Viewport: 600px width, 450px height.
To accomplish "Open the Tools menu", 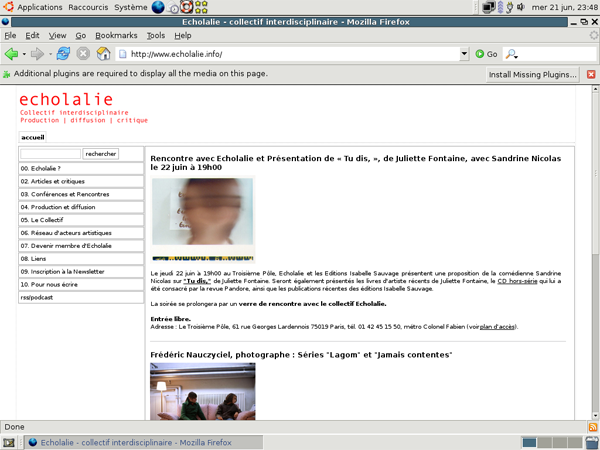I will click(156, 35).
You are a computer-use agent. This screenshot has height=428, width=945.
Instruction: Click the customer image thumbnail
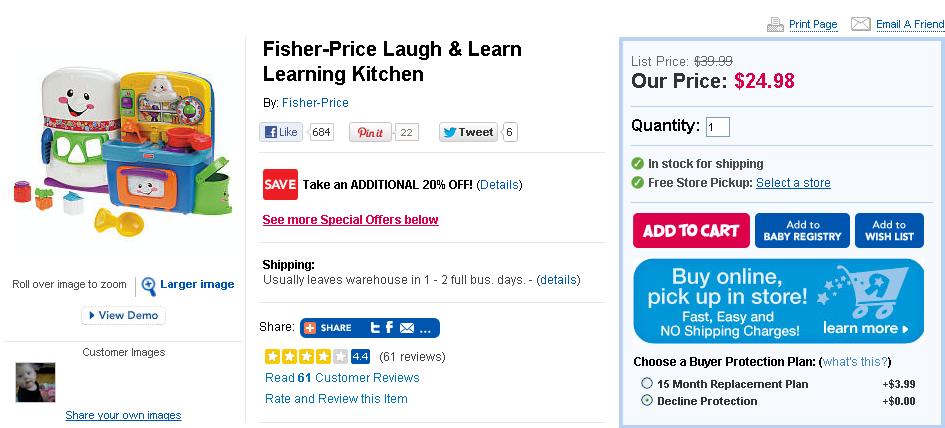(x=36, y=382)
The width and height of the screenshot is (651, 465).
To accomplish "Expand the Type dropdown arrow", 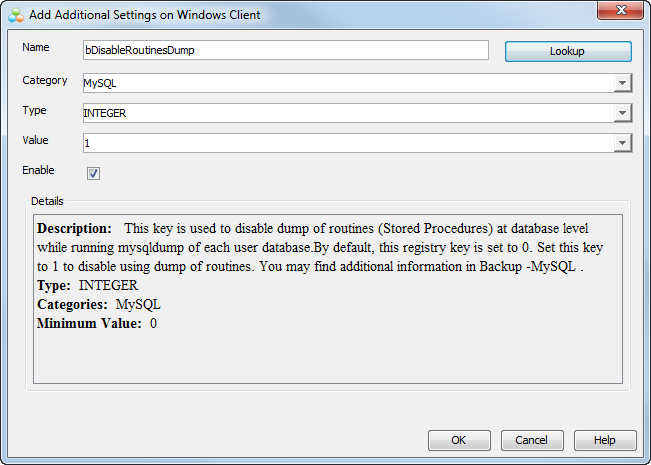I will (622, 114).
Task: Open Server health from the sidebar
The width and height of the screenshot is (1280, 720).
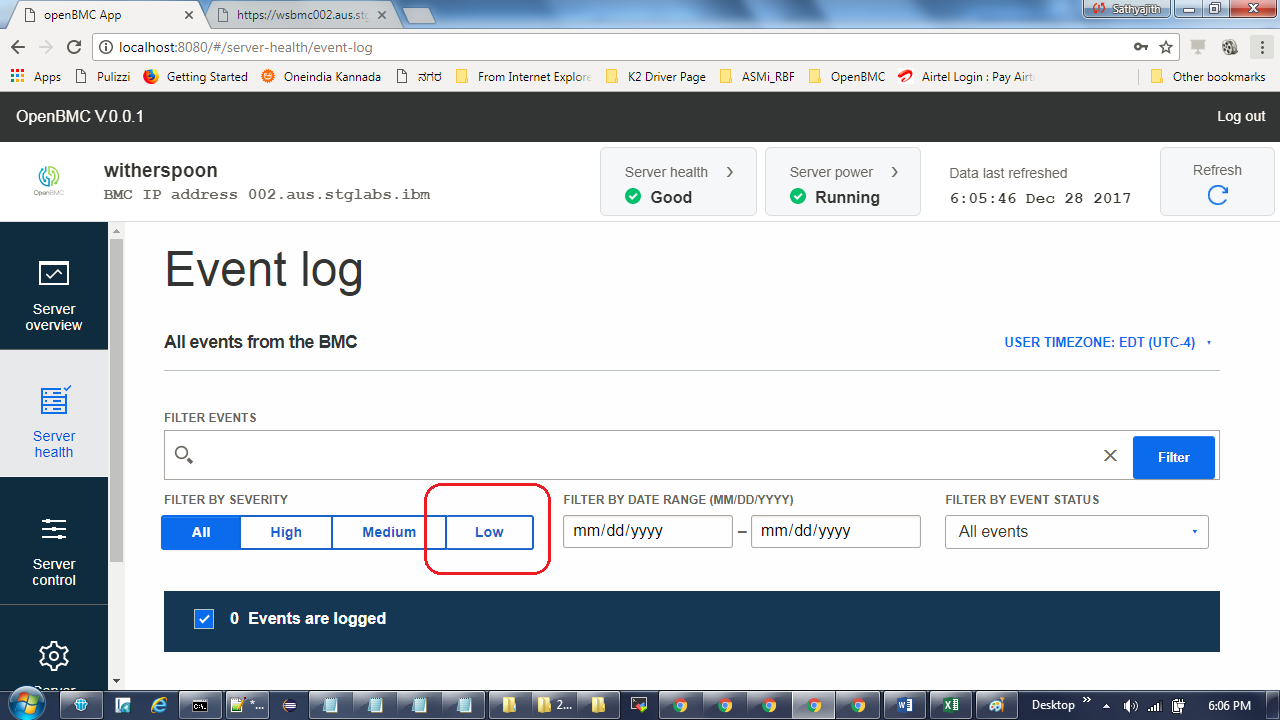Action: pos(54,400)
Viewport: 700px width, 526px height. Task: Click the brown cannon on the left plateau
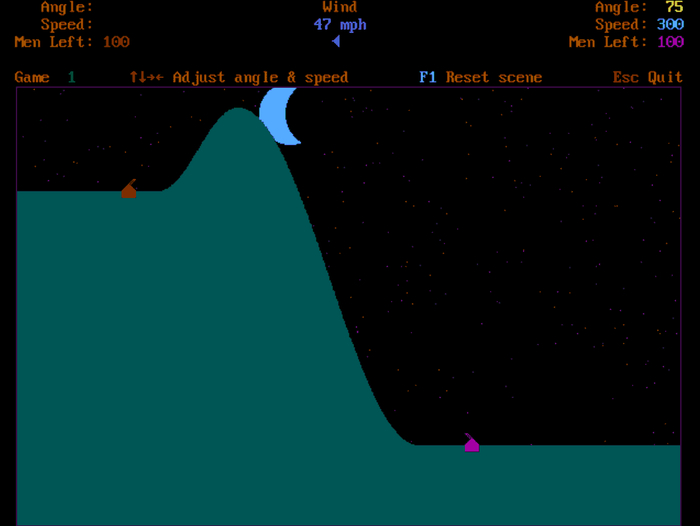(128, 190)
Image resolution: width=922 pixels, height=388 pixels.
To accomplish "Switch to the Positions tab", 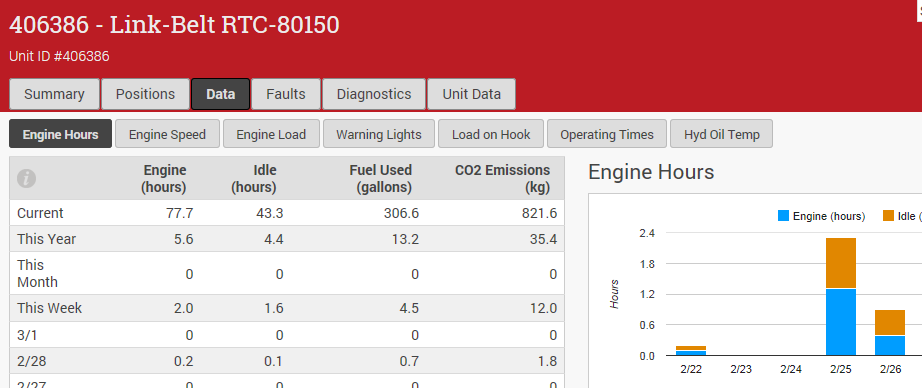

* [Required task] Give the number of lines in the rows above that contain the string "Viewport", and reply with only that number.

* [Complete response] 2